Just half an hour before journalist Daphne Caruana Galizia was assassinated by a bomb strapped to her Pugeot in Malta, she was hard at work. Best known for her work on the Panama Papers, Galizia had posted to her blog about an unfolding court case that was one of many trailing threads investigative journalists have been following since the infamous cache of documents dropped. One of those investigative journalists was Galizia’s own son, Matthew Capuana Galizia, who was on the scene just moments after the explosion that killed his mother. Now he has strong words for the Maltese government and others he views as complicit in Galizia’s murder:
“My mother was assassinated because she stood between the rule of law and those who sought to violate it, like many strong journalists. This is what happens when the institutions of the state are incapacitated: the last person left standing is often a journalist. Which makes her the first person left dead.”
The younger Galizia described the horrific moments after the bomb went off, trying desperately to get into the car even as it burned and he realized he was surrounded by his “mother’s body parts all around me.” Two policemen arrived on the scene with a single fire extinguisher.
Meanwhile the deceased Galizia’s last blog post was live, covering the courtroom testimony of opposition leader Simon Busuttil in a case involving corruption, libel, a “shady bank,” and the Maltese Prime Minister’s Chief of Staff, who Galicia called “that crook Keith Schemer.” “There are crooks everywhere you look now,” she wrote. “The situation is desperate.”
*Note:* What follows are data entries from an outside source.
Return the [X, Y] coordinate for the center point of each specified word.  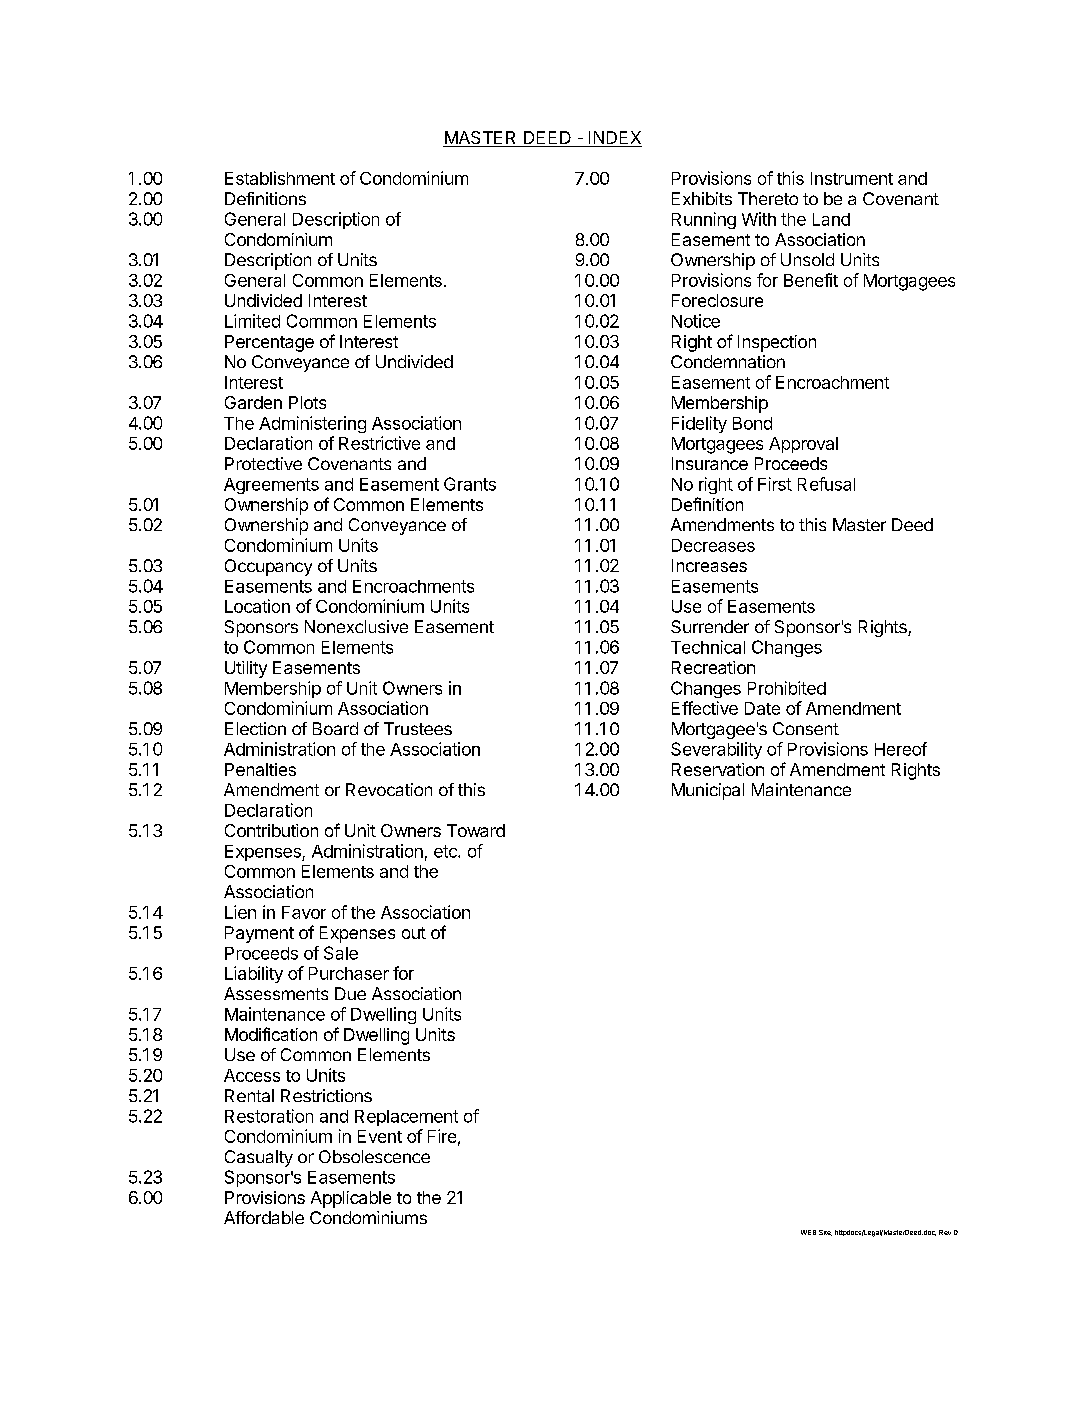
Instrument [852, 178]
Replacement [406, 1118]
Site [825, 1233]
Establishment [280, 178]
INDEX [615, 137]
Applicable [351, 1199]
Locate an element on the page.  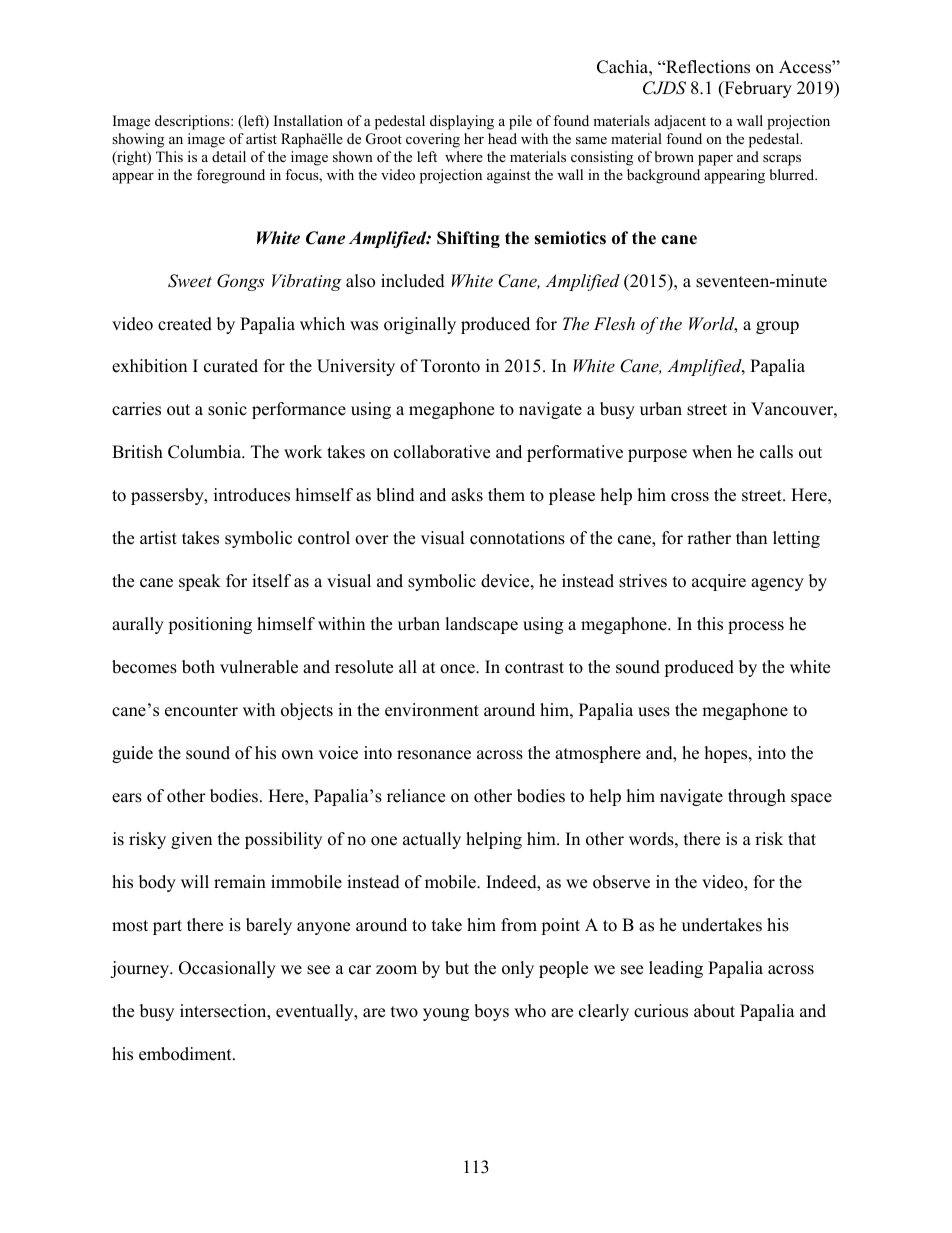
landscape is located at coordinates (481, 625).
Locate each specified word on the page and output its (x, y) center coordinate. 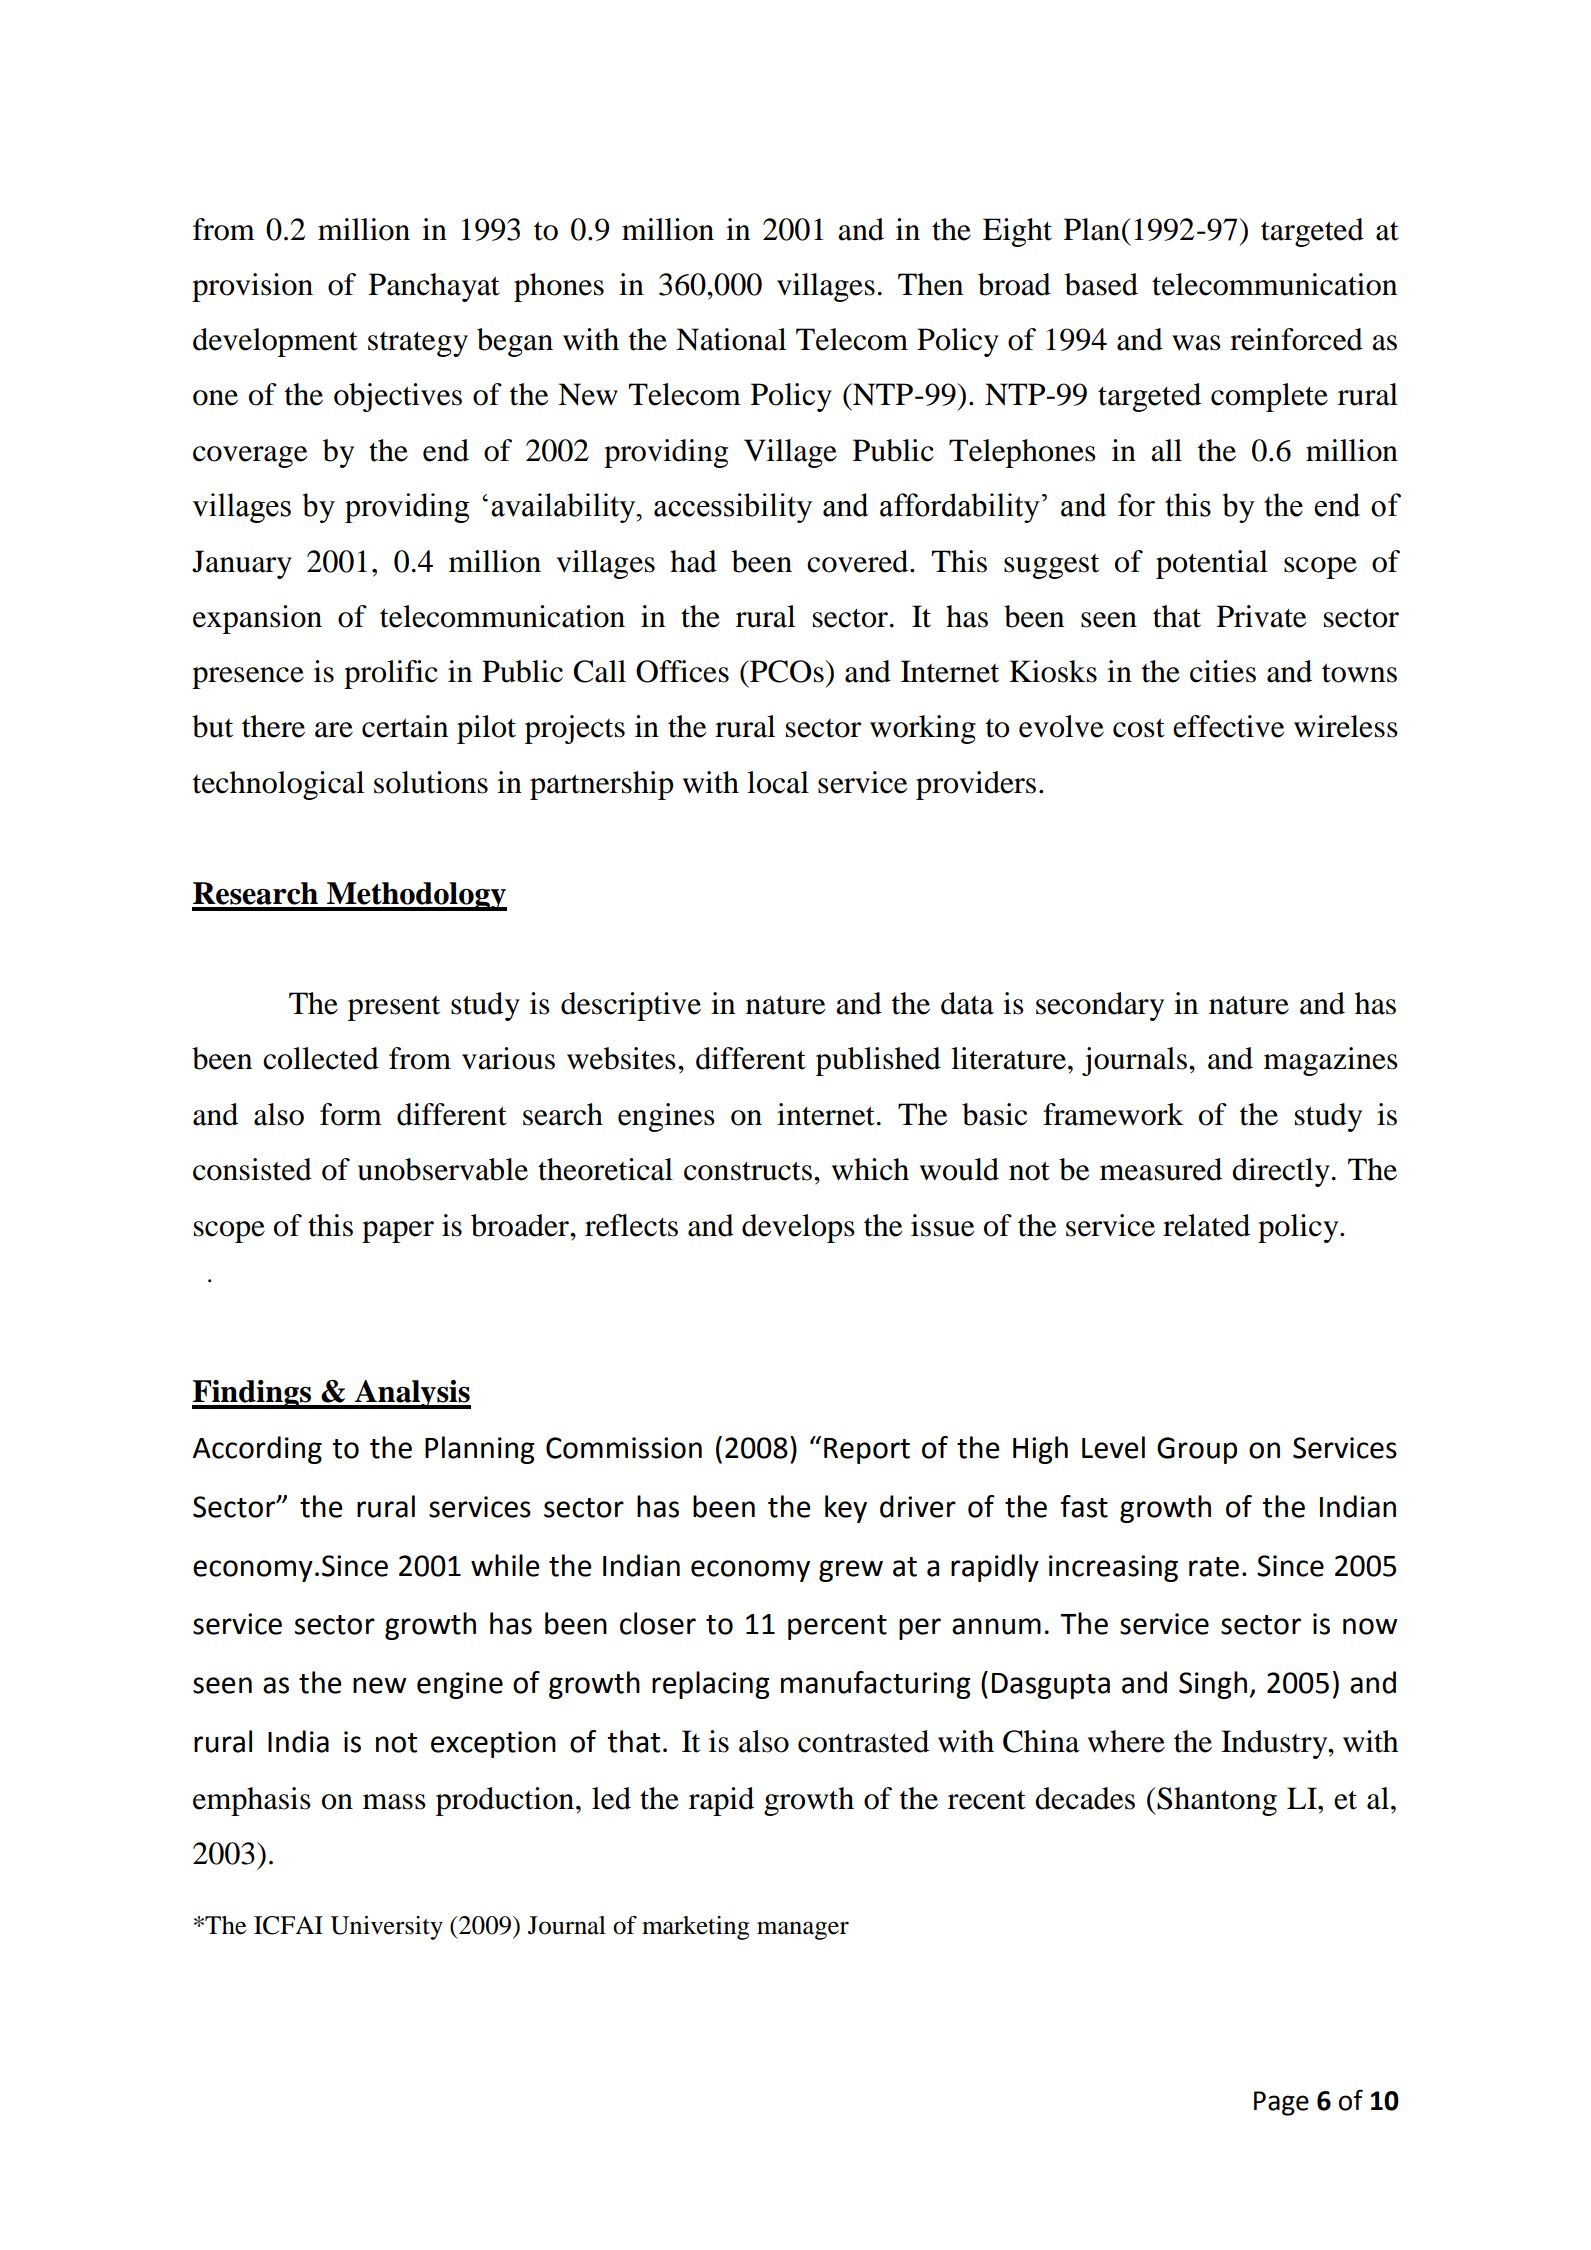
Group (1197, 1450)
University (386, 1928)
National (731, 339)
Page (1281, 2103)
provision (252, 287)
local (778, 782)
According (257, 1450)
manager (803, 1930)
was (1196, 343)
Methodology (416, 896)
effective (1228, 726)
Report (867, 1451)
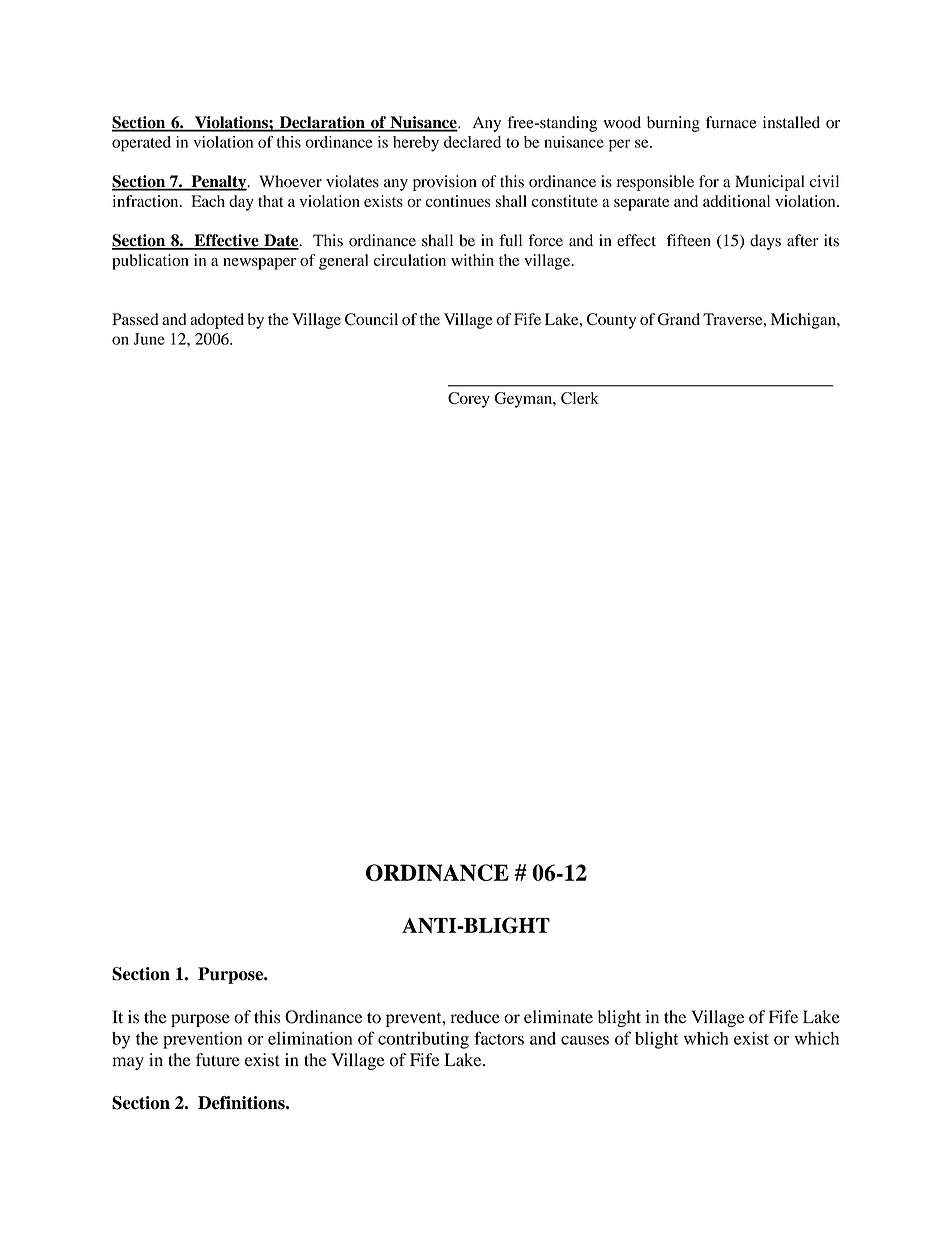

In addition to a Maltese investigation into the assassination, Dutch forensic experts and members of the U.S. FBI are on their way to assist. Given the line of inquiry that Galizia was pursuing before she was killed, and her son’s assertion that a “long list of police commissioners” are among those who share responsibility for Galicia’s death, it’s a sound plan.
As opposition leader Adrian Delia put it, “We will not accept an investigation by the commissioner of police, army commander or duty magistrate, all of whom were at the heart of criticism by Capuana Galizia. What happened today is not an ordinary killing. It is a consequence of the total collapse of the rule of law which has been going on for the past four years.”